▸ **Passage shown**:
-- Opening Marker --

Domain mapping of the MALS–liprin-α interaction. (A) CASK, but not MALS-1 or Mint-1, coimmunoprecipitated liprin-α2 in transfected COS cells. In the presence of CASK, MALS coimmunoprecipitated liprin-α2. (B) Schematics representing the structural domains of MALS-3 (blue), CASK (orange), and liprin-α2 (yellow). (C) By yeast two-hybrid analysis, CASK, but not MALS-3, interacted with liprin-α2. For CASK–liprin-α binding, the SAM1 domain of liprin-α2 is sufficient for interaction with CASK. Both the CaMK-like domain and first L27 domain of CASK were necessary for binding to liprin-α2.

Figure 3.

Generation of mice lacking all three MALS isoforms. (A) PCR genotyping of MALS mice. Single asterisk indicates mice that died within hours of birth and double asterisk indicates a line that died in their second postnatal week. (B) Statistics obtained from crossing MALS-1/2 K and MALS-3 H mice. Genotyping 2-wk-old mice showed no TKO mice. However, embryonic mice (E18) showed the predicted ratio of W, H, and K mice.

Figure 4.

CASK expression is reduced in MALS-deficient mice. (A) Brains from E18 mice were immunoblotted for numerous synaptic proteins. (B) CASK was markedly reduced (31% of control ± 8; *, P < 0.01) in the TKOs, but no changes in other synaptic proteins were detected. (C and D) Similarly, cultured hippocampal neurons lacking MALS displayed normal localization of several pre- and postsynaptic markers but showed reduced colocalization of CASK (red) and synaptophysin (green), suggesting that CASK is partially lost from synapses (62% ± 12 of control; *, P < 0.01). Bars: (top) 10 μm; (bottom) 5 μm. All error bars represent SEM.

Figure 5.

A dominant-negative liprin-α disrupts presynaptic localization of MALS. Hippocampal cultures (35 DIV) were infected with Semliki Forest virus expressing either GFP or GFP fused to the SAM domains of liprin-α2. Whereas infection and expression of GFP had no effect on synaptic expression of MALS (A, arrowheads), expression of the dominant-negative (GFP-SAM) construct misdirected MALS to nonsynaptic sites (B, arrows) and resulted in a loss of presynaptic MALS (B, arrowheads). Quantification of immunofluorescence reveals that colocalization of MALS (red in overlayed images) with synaptophysin (green in overlayed images) is significantly reduced in neurons expressing GFP-SAM, from 77.3% ± 3.6 in uninfected neurons to 48.1% ± 2.1 and to 79.5% ± 2.0 in GFP-expressing neurons (P < 0.01). Bars: (top) 20 μm; (bottom) 10 μm.

Figure 6.

-- Closing Marker --

▸ **The task**:
According to the figure legends, panel (B) of the first legend shows schematics of several proteins. List each of those proteins with the color it is given. Work only from the figure legends above, without outside knowledge.

▸ **Extracted information**:
-- Opening Marker --

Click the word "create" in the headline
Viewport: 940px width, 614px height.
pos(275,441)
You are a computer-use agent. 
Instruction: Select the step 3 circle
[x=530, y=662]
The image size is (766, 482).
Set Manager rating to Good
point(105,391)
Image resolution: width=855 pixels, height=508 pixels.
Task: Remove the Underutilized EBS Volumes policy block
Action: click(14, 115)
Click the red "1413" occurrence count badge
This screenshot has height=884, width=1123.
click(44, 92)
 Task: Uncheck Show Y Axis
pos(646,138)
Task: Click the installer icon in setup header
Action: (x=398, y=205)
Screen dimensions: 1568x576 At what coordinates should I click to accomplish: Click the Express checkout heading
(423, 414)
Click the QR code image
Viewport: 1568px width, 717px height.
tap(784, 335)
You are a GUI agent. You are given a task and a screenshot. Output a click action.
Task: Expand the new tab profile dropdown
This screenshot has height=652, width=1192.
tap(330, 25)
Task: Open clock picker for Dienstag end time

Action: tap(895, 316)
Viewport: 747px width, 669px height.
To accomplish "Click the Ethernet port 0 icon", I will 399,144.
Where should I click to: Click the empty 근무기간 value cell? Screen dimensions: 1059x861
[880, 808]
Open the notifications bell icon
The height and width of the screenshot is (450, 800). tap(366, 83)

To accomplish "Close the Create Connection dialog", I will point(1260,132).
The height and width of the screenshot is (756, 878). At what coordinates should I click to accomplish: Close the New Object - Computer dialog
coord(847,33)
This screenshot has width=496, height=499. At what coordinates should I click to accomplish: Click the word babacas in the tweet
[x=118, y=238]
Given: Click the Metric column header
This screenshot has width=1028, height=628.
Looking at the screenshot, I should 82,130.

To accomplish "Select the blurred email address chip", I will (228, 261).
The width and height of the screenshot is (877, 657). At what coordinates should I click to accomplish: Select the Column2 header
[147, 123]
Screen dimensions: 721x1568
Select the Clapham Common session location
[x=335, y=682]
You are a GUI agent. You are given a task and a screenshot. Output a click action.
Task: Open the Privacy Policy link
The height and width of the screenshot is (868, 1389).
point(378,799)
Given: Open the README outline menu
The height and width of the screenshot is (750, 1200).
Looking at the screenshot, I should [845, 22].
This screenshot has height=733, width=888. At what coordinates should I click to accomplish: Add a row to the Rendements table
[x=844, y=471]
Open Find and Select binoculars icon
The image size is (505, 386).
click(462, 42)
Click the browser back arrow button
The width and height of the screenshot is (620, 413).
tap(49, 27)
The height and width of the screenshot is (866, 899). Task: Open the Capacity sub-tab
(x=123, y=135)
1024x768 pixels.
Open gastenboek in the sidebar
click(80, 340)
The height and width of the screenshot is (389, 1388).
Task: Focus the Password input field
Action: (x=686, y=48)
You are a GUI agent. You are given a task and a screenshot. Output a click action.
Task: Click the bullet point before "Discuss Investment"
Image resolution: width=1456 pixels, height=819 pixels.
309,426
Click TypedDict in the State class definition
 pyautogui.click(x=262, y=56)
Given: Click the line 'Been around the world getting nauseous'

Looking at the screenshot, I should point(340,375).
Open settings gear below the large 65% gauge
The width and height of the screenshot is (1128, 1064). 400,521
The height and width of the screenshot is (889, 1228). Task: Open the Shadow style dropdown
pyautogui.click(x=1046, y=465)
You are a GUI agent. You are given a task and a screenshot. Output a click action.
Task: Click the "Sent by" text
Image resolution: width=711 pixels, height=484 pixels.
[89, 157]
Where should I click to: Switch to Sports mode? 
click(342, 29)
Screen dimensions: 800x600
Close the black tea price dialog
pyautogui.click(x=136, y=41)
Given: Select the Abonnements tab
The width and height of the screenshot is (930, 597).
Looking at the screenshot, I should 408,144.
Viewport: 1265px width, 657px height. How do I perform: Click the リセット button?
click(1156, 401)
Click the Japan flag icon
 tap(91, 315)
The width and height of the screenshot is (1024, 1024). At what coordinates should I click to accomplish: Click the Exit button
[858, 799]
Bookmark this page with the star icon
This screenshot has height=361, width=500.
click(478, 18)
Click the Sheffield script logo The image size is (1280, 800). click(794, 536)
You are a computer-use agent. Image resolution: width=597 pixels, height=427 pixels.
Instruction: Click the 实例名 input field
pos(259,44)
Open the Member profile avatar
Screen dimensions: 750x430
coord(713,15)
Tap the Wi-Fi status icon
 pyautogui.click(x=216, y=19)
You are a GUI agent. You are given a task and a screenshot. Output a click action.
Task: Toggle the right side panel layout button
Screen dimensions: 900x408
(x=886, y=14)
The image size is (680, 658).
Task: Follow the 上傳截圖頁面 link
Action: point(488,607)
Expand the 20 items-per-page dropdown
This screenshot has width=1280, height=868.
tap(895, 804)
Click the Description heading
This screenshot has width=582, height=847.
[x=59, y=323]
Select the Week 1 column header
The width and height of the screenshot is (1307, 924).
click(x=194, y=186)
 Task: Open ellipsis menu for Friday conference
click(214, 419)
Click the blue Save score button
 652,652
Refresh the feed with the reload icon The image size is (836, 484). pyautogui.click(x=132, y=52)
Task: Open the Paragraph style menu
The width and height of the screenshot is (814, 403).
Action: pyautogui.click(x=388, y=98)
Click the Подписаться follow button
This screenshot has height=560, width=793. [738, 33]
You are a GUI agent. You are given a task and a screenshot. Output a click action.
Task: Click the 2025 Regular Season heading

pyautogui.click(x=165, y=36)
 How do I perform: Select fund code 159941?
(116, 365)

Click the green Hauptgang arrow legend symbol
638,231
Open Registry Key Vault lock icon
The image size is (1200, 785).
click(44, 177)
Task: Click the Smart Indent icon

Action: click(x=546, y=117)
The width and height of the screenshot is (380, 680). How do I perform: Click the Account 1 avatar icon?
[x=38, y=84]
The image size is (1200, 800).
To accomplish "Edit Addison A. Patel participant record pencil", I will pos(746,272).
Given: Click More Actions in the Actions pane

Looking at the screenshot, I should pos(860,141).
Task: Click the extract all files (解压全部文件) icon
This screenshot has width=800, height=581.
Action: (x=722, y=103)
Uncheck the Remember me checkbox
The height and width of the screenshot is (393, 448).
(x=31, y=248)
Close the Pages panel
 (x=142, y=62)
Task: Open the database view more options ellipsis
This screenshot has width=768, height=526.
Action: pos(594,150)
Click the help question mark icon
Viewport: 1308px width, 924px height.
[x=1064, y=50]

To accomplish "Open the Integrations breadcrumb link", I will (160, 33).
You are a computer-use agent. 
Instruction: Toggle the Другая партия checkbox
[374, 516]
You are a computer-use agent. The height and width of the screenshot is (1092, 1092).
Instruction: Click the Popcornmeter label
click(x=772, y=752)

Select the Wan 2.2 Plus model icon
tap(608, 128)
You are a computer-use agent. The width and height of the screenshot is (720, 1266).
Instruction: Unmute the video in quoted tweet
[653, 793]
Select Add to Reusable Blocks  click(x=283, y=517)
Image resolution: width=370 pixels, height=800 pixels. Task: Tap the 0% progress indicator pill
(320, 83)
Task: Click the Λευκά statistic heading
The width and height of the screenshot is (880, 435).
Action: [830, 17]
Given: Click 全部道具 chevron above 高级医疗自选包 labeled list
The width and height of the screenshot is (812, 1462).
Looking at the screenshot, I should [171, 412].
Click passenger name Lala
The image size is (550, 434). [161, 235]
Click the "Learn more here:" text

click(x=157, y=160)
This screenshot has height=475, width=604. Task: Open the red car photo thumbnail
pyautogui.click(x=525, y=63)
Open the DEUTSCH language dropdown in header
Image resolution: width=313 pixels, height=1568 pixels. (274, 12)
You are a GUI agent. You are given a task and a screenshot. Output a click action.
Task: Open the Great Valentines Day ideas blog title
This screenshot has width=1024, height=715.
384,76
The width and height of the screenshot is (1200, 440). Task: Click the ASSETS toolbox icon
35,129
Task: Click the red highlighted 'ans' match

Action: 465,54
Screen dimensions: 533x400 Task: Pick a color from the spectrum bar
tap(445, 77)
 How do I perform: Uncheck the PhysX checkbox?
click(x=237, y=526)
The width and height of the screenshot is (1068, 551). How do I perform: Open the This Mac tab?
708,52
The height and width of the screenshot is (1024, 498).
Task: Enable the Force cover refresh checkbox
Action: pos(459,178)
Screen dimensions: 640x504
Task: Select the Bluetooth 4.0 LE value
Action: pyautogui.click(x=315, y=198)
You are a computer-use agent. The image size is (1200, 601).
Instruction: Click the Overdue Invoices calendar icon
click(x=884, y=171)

-- Closing Marker --

▸ **Output for this task**:
MALS-3 (blue), CASK (orange), and liprin-α2 (yellow).